Shibboleth Attribute Usage and Derivation
This was a working document belonging to the Computing Service's Shibboleth Development Project. This project is complete (Raven now supports Shibboleth) and this document only remains for historical and reference purposes. Be aware that it is not being maintained and may be misleading if read out of context.
Introduction
Shibboleth's ability to support authorisation depends on IdPs releasing values for relevant attributes, and on IdPs and SPs agreeing their meaning. The choice of attributes and their meaning is a matter either for bilateral agreement between IdPs and SPs, or for agreement between the members of a federation.
As far as 'formal' Shibboleth use in the UK goes, the UK Access Management Federation for Education and Research is likely to be the driving force for the foreseeable future. This will be particularly true of the use of Shibboleth as a replacement for Athens. This document reviews the attributes recommended for use within the UK Federation, their definitions, and sets out out options for populating them with particular reference to Athens replacement. A number of open questions appear in the text.
UK Federation attribute policy
The UK Federation defines four attributes that identity providers are recommended to support, and that service providers should consider when setting attribute requirements. From [UKTRP] sec. 7:
- eduPersonScopedAffiliation. This attribute indicates the user's relationship (e.g., staff, student, etc.) with the organisation. For many applications, examination of this attribute is sufficient to determine whether the user has sufficient privilege to access the resource.
- eduPersonTargetedID. If a service provider is presented only with the affiliation of an anonymous subject, as provided by eduPersonScopedAffiliation, it cannot provide service personalisation or usage monitoring across sessions. These capabilities are enabled by the eduPersonTargetedID attribute, which provides a persistent user pseudonym, distinct for each service provider.
- eduPersonPrincipalName. This attribute is used where a persistent user identifier, consistent across different services, is required. It often corresponds to the user's single sign-on (SSO) name, and may be useful for securing both internal institutional services and external services where access control lists are used.

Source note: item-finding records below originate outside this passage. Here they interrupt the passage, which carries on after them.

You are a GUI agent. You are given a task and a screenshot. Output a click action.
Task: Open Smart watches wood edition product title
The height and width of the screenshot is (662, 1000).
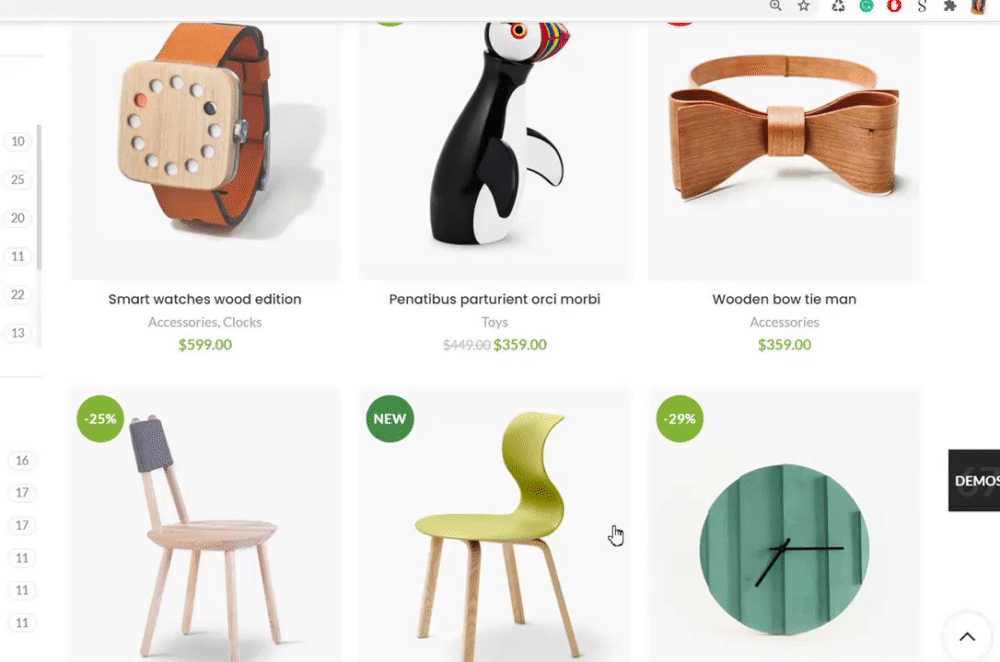(x=205, y=299)
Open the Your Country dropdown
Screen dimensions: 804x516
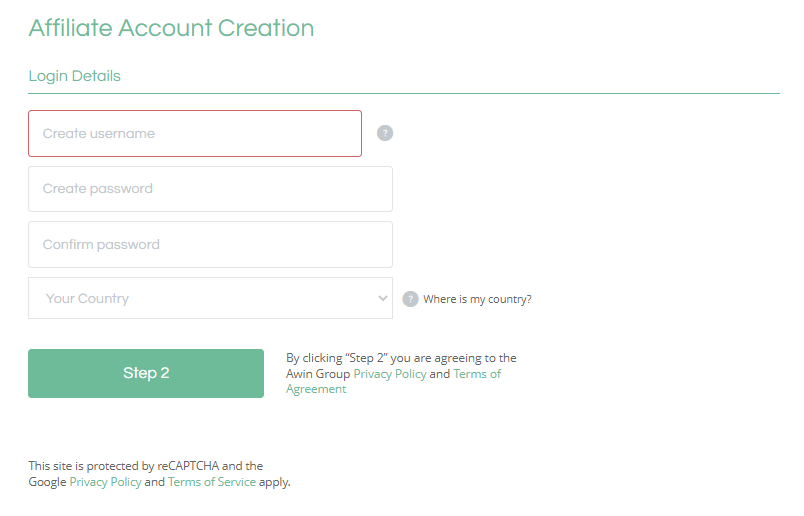(210, 298)
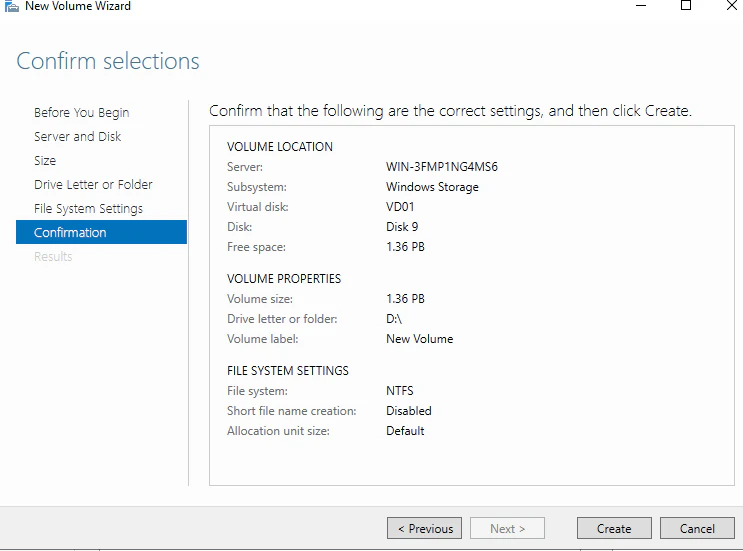Screen dimensions: 743x551
Task: Click the disabled Results step
Action: (53, 256)

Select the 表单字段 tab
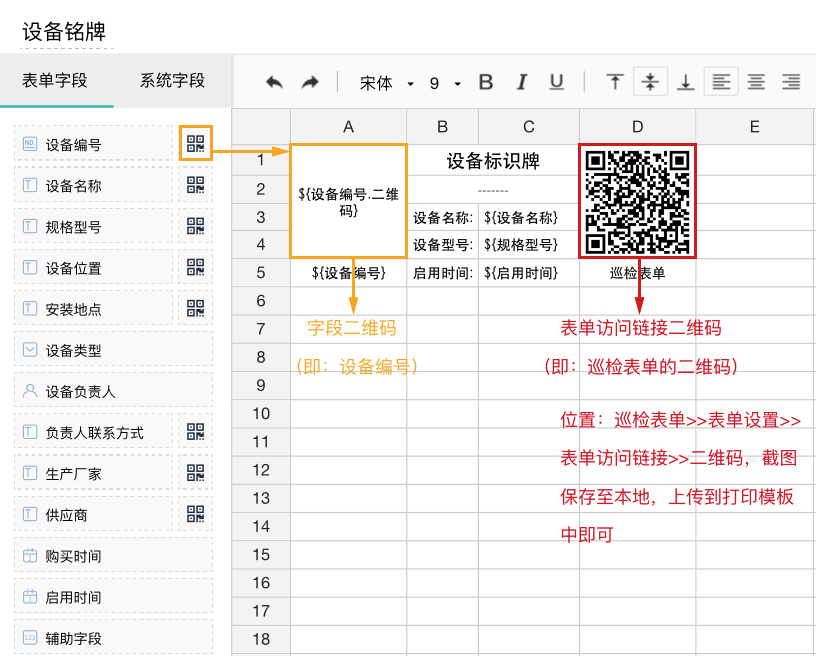[x=56, y=81]
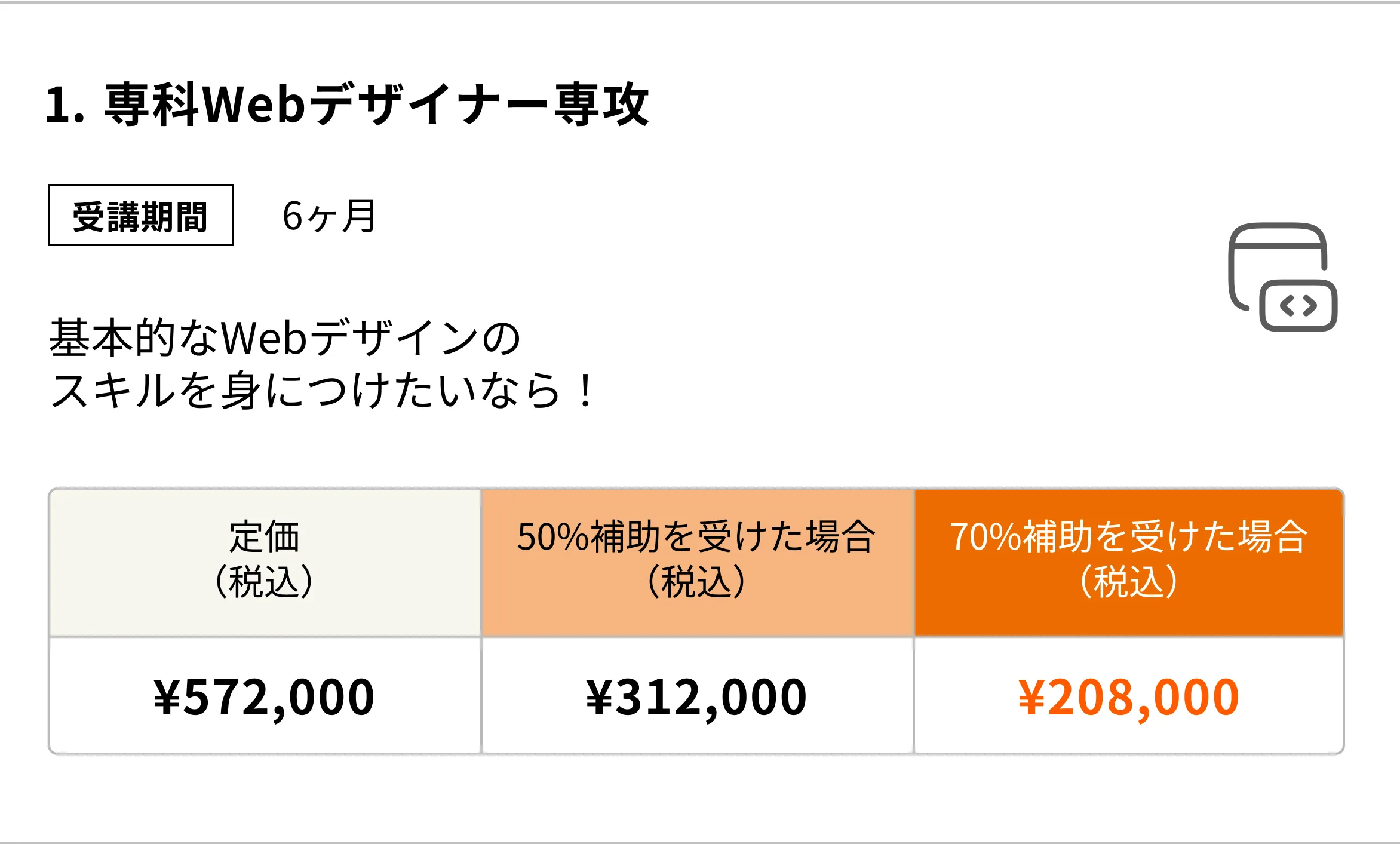Screen dimensions: 1400x844
Task: Click the numeral "1." before the heading
Action: tap(65, 105)
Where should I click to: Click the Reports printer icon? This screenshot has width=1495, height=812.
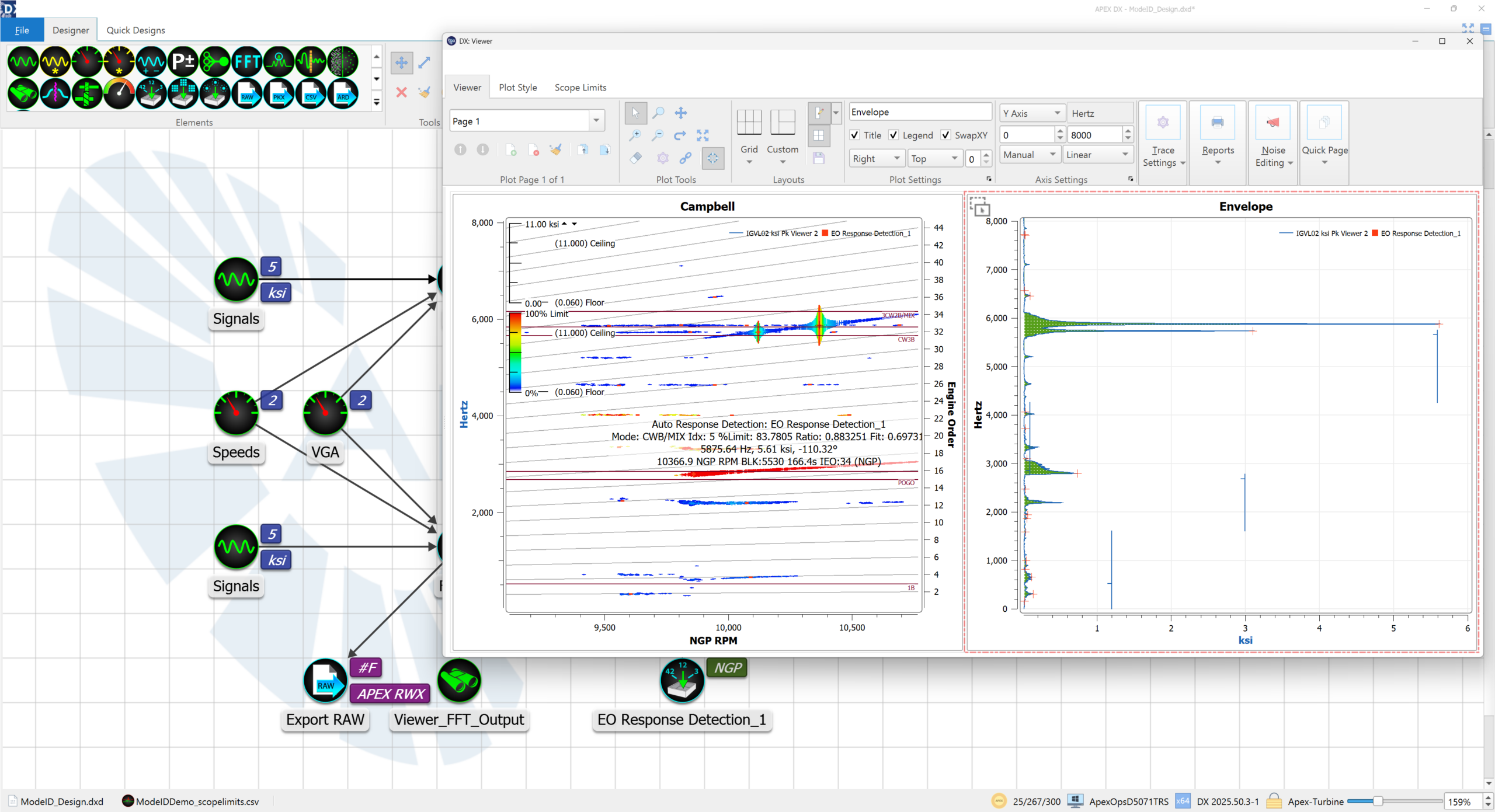(x=1218, y=123)
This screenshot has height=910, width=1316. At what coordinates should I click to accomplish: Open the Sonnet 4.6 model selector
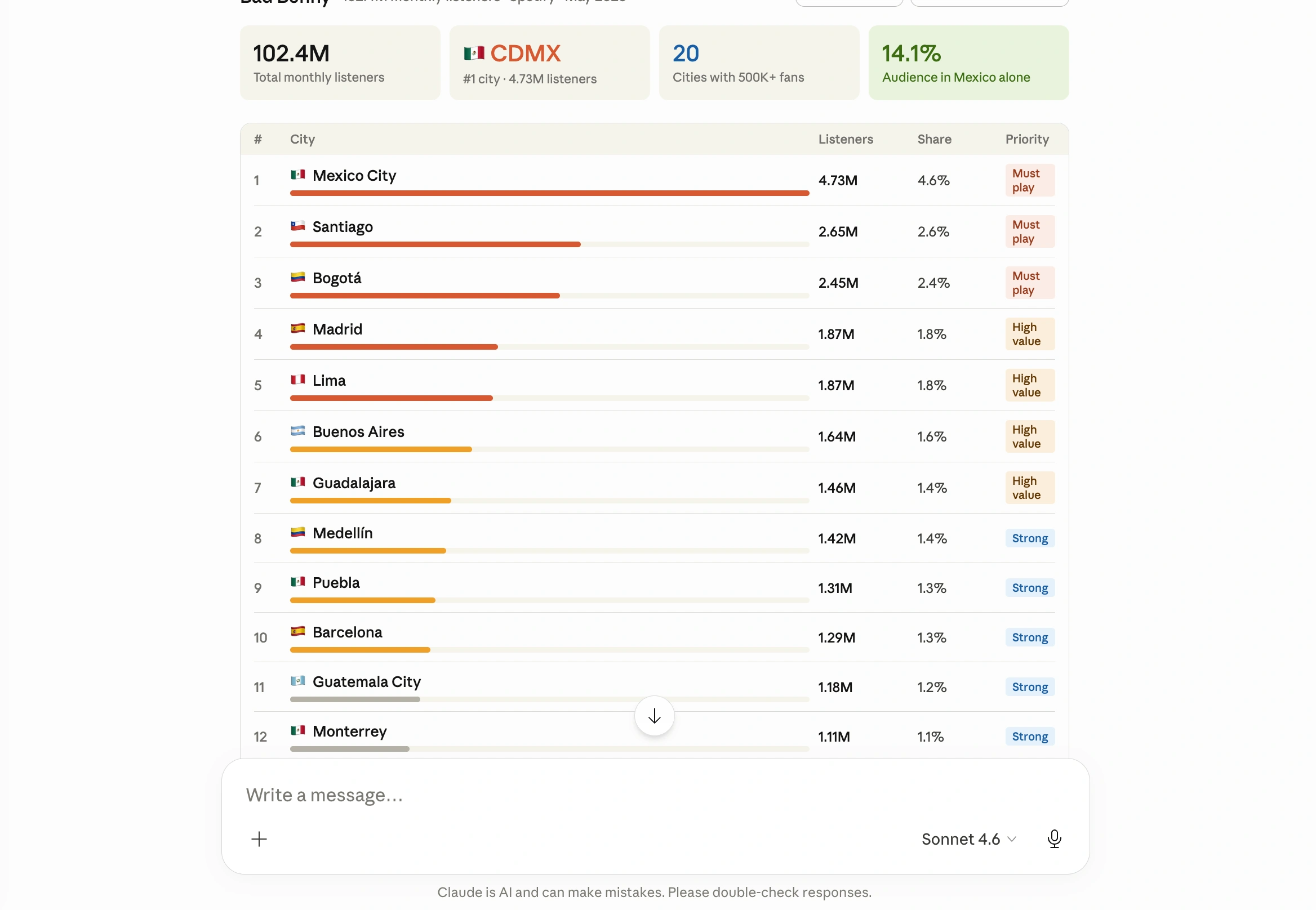click(x=968, y=838)
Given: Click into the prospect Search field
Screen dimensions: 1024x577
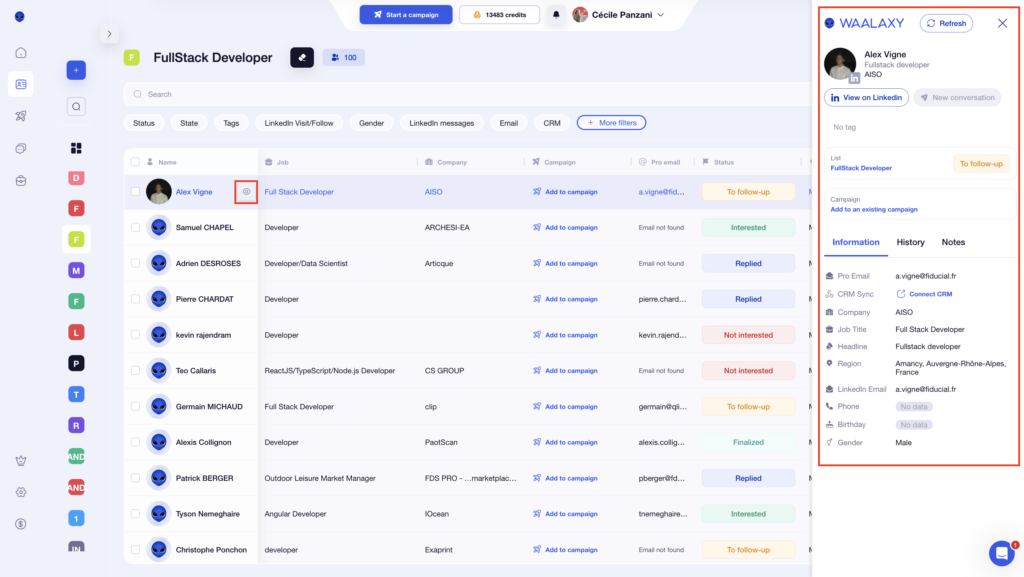Looking at the screenshot, I should point(400,94).
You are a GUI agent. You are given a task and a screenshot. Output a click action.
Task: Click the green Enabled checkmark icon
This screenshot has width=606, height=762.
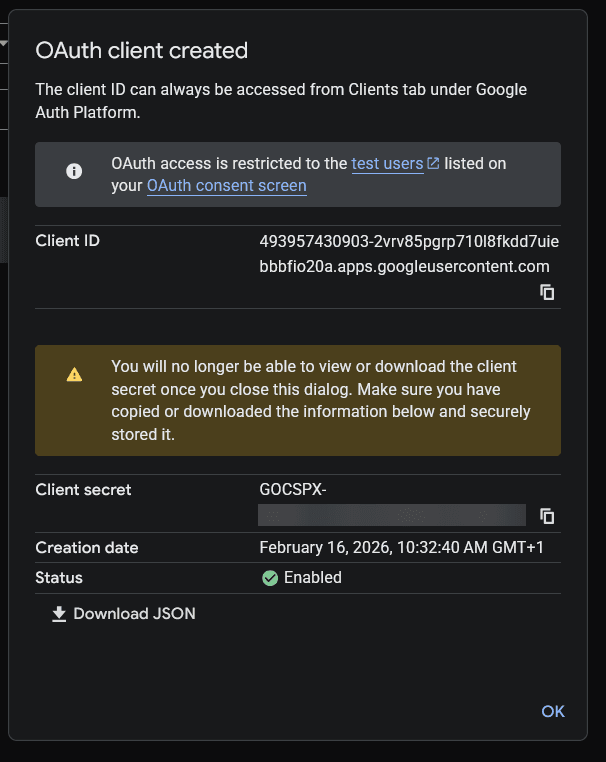(x=269, y=578)
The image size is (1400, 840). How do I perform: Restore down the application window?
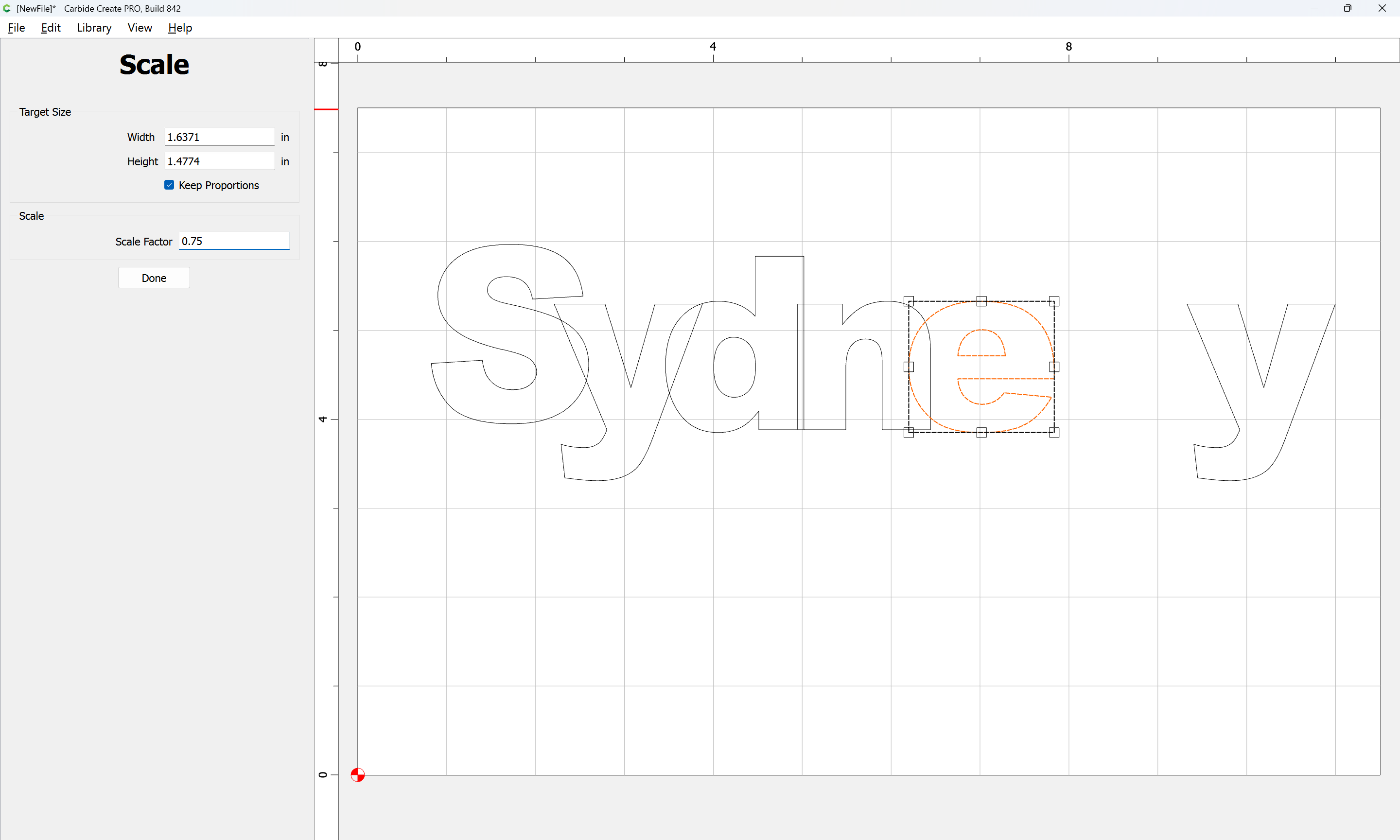point(1348,8)
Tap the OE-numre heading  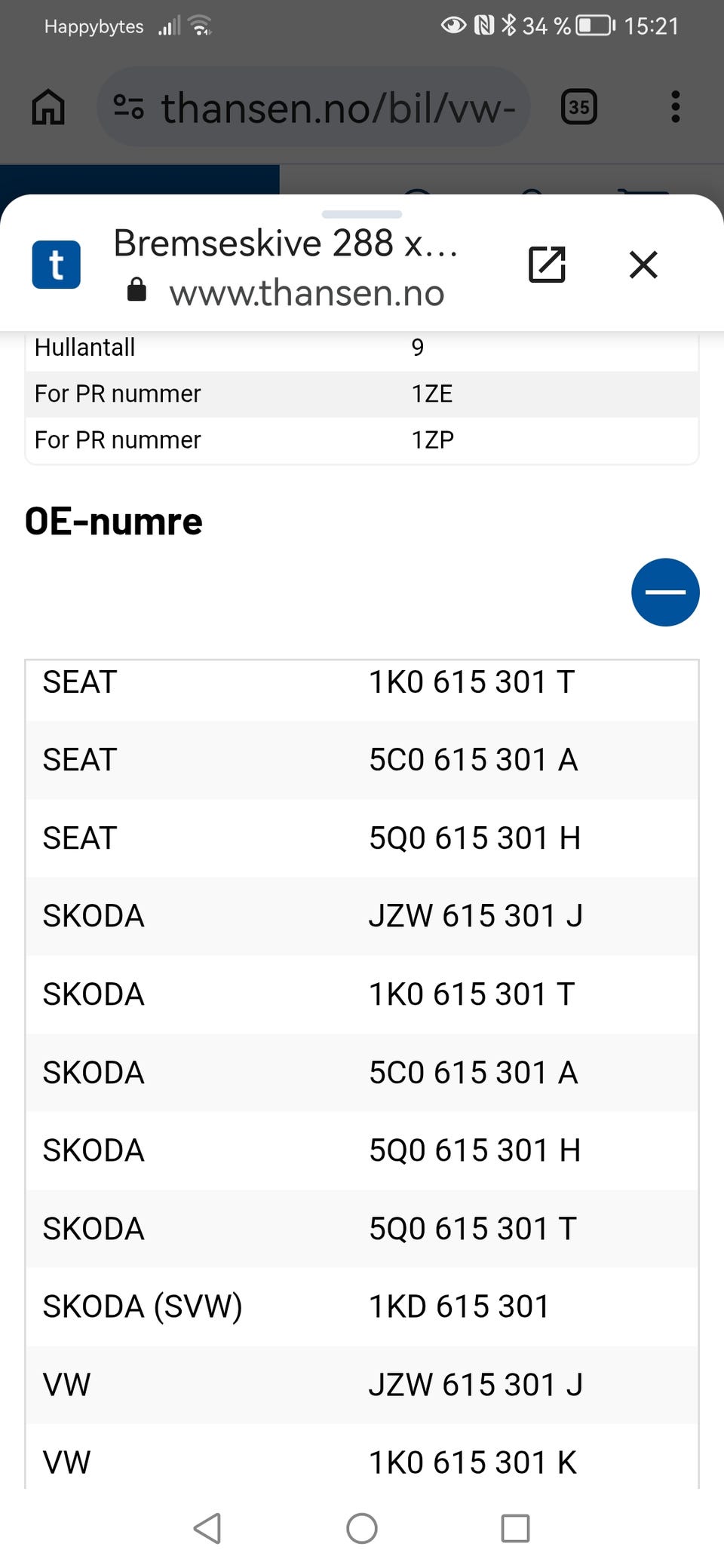tap(114, 522)
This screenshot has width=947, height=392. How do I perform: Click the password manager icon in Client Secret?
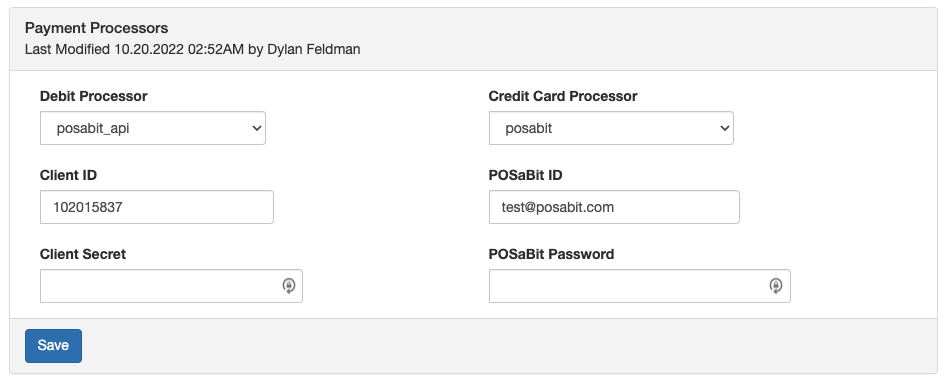coord(289,286)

- eduPersonEntitlement. This attribute enables an organisation to assert that a user satisfies an additional set of specific conditions that apply for access to a particular resource. A user may possess different values of the eduPersonEntitlement attribute relevant to different resources.
Federation policy recommends that wherever possible only the first two attributes (eduPersonScopedAffiliation and eduPersonTargetedID) should be required by SPs.
The four core attributes are derived from definitions in the EduPerson Object Class Specification ( [eduPerson03] and/or [eduPerson06]), but note that the the definition of eduPersonPrincipalName changed significantly between [eduPerson03] and [eduPerson06].
Sec 7.3 and 7.5 of [UKTRP] acknowledges that additional attributes may be required in some cases. Sec 7.4 recommends that these should if possible be taken from the eduPerson object class ([eduPerson06, eduPerson03]), the person and organizationalPerson object classes (X.521), or the inetOrgPerson object class (RFC 2798). MIMAS Landmap, for example, appears to optionally accept givenName, sn, ou, and mail, presumably to support account provisioning. It is likely that these and other similar attributes would be useful for Shibboleth deployments within the University.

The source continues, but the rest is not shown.